> _What is expected_
Reproduce the data verbatim from its beginning through the line containing "point(69,227)", both ends included, leaving the pictures out of your answer.

# Start of Entries shown

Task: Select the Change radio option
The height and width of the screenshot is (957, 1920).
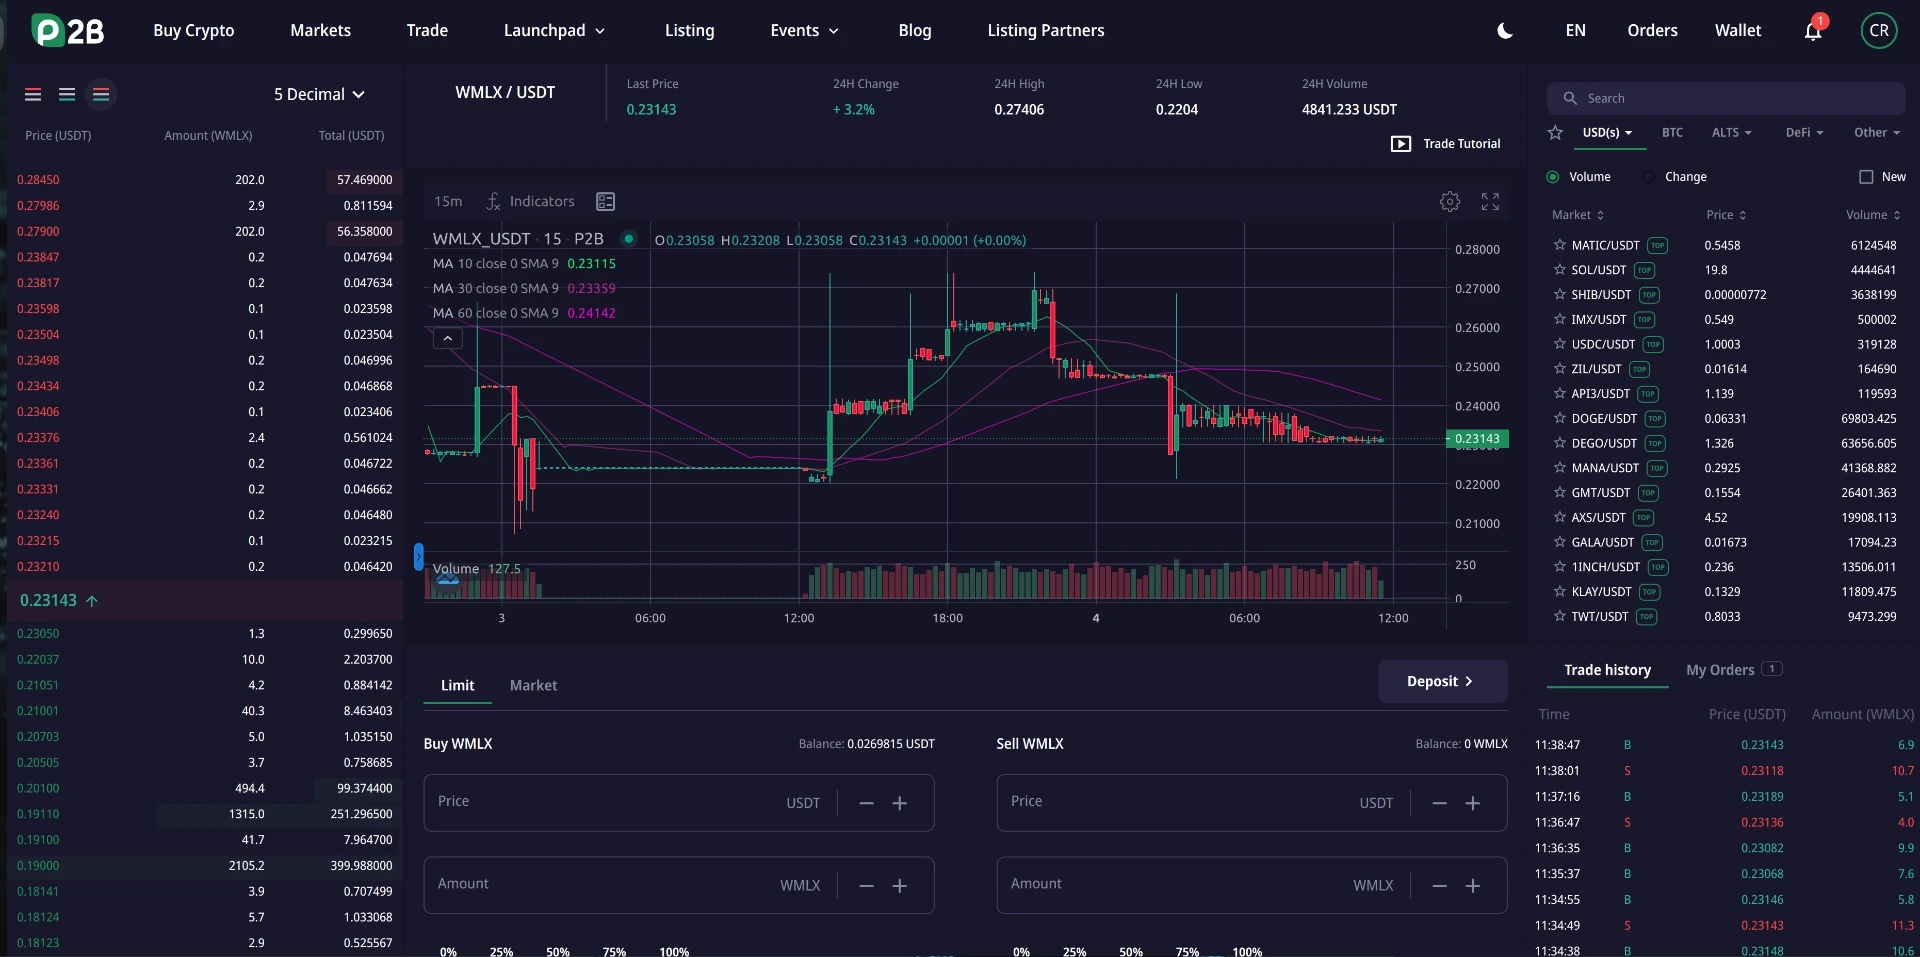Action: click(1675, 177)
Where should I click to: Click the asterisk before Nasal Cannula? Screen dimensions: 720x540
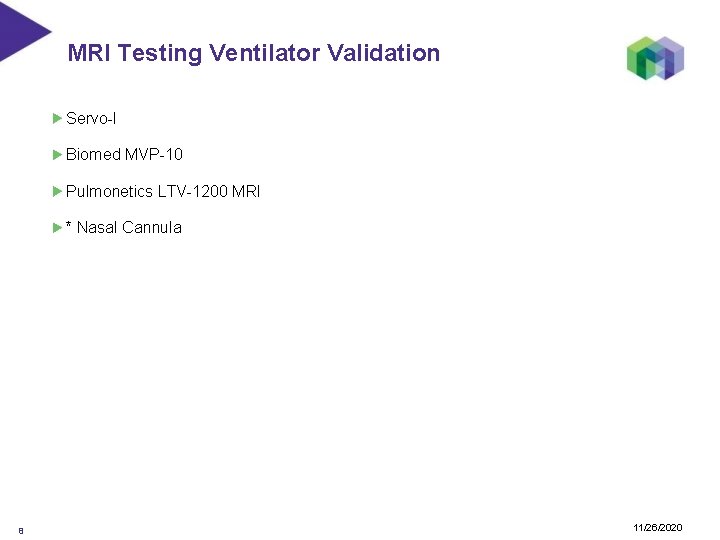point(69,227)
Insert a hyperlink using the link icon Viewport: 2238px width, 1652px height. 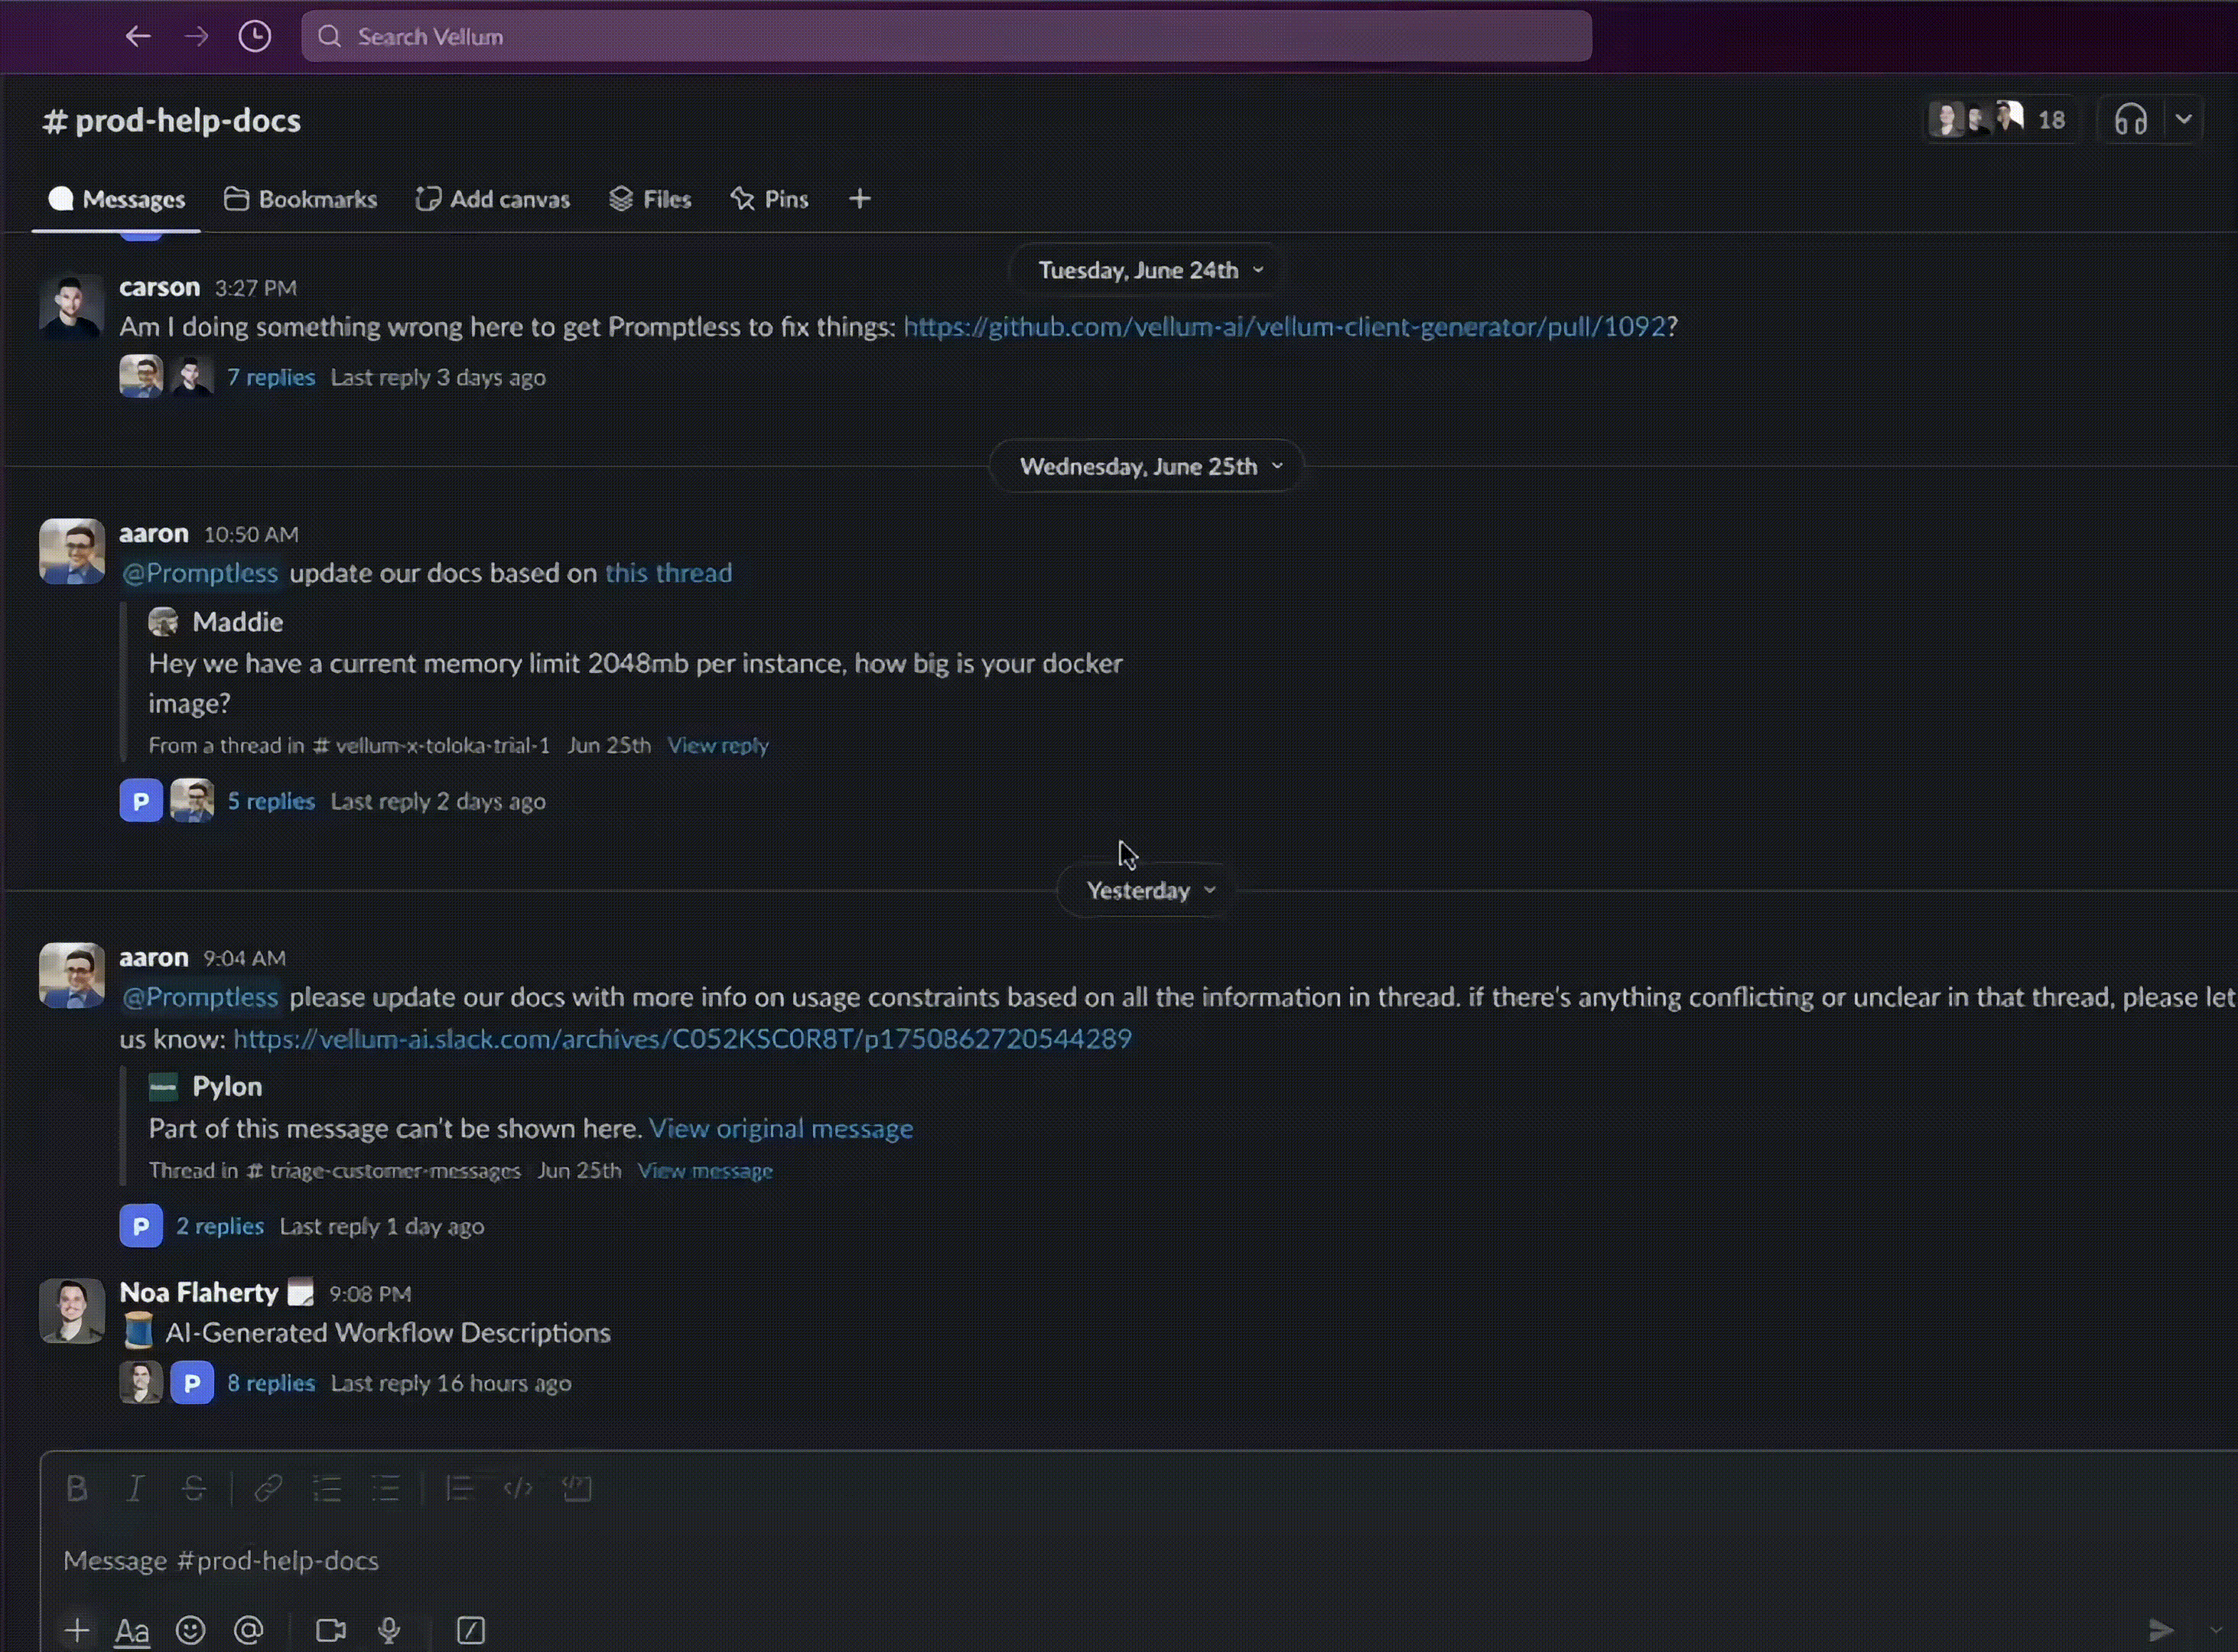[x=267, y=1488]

# End of Entries shown

> _Expected answer_
Task: Select the Change radio option
The height and width of the screenshot is (957, 1920).
Action: click(1675, 177)
Where should I click to: Click the asterisk before Nasal Cannula? Screen dimensions: 720x540
point(69,227)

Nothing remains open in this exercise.